A 76-year-old male with melanoma was treated with a single dose of adjuvant Nivolumab. Two weeks later, he was admitted with sudden-onset angina, respiratory failure requiring emergent intubation, and neurological symptoms. Physical exam revealed bilateral ptosis, diplopia, and proximal muscle flaccid paralysis. Laboratory workup was notable for increasing troponins to 4783ng/L, markedly elevated liver enzymes, and elevated creatinine kinase (CK) of 6806 U/L. Serum myoglobin was elevated to 3799 mcg/L, aldolase was 100 U/L, and acetylcholine receptor antibodies were detected. EKG did not show ischemic features. Electromyography demonstrated significant abnormalities. The patient was diagnosed with ICI-induced myocarditis, myositis, and myasthenia gravis. Pulse dose steroid therapy was administered followed by plasma exchange. Persistent elevation of serum and urine myoglobin, even after CK normalization, resulted in pigment nephropathy requiring continuous renal replacement therapy (CRRT). Anti-thymoglobulin was administered for refractory irAE- but no benefit was observed. He ultimately expired. Autopsy revealed severe tubular injury with myoglobin casts, no ICI related interstitial findings, and focal lymphocytic myocarditis.

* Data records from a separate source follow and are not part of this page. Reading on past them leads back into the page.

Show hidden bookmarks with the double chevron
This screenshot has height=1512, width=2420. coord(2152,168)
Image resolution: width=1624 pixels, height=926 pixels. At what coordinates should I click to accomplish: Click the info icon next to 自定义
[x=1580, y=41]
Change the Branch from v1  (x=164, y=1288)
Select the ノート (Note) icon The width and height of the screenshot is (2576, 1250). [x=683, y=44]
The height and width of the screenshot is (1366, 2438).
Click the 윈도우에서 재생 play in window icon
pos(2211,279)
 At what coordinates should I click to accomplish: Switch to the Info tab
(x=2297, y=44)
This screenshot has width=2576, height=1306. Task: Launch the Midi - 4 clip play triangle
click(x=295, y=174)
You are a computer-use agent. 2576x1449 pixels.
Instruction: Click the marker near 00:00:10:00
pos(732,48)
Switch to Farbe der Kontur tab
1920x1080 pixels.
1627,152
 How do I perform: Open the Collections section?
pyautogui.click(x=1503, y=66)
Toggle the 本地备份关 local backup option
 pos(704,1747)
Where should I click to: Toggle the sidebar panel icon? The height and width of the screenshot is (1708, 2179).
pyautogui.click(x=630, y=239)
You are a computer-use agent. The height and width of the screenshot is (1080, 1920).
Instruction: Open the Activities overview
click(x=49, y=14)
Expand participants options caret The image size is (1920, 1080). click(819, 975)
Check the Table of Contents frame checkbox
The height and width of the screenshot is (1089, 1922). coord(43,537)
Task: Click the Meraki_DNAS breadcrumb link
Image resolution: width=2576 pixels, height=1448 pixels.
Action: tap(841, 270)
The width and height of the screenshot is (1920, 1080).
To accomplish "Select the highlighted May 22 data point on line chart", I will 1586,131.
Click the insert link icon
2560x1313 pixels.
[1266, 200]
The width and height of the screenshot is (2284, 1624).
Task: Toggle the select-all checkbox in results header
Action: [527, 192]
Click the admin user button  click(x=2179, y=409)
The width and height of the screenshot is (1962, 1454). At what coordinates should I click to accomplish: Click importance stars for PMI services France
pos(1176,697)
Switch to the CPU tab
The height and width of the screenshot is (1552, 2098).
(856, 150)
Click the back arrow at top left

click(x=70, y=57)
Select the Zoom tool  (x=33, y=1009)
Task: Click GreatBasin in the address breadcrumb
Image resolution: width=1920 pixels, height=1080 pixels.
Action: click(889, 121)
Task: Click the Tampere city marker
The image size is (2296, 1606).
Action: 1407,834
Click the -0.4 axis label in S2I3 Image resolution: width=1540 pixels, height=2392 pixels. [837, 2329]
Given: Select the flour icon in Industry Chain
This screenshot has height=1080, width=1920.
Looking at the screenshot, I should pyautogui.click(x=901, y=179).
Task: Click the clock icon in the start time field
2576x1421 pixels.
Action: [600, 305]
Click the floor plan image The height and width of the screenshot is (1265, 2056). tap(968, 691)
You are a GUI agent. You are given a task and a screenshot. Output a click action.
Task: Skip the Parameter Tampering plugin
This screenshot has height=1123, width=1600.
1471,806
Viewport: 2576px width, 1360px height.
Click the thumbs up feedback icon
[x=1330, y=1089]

This case presents Triple M Syndrome, an irAE characterized by myocarditis, myositis, and myasthenia overlap. The patient exhibited profound elevation in troponin and myoglobin levels, while CK levels were less remarkable. This suggests a predominant myocardial injury with a lesser extent of skeletal muscle involvement. Important to note is that the diagnosis of myositis relied on troponin and CK, while CK and myoglobin were necessary for diagnosing myoglobin pigment nephropathy. In summary, recognizing Triple M Syndrome as an irAE causing renal injury from myoglobin, and not necessarily only interstitial disease, is crucial.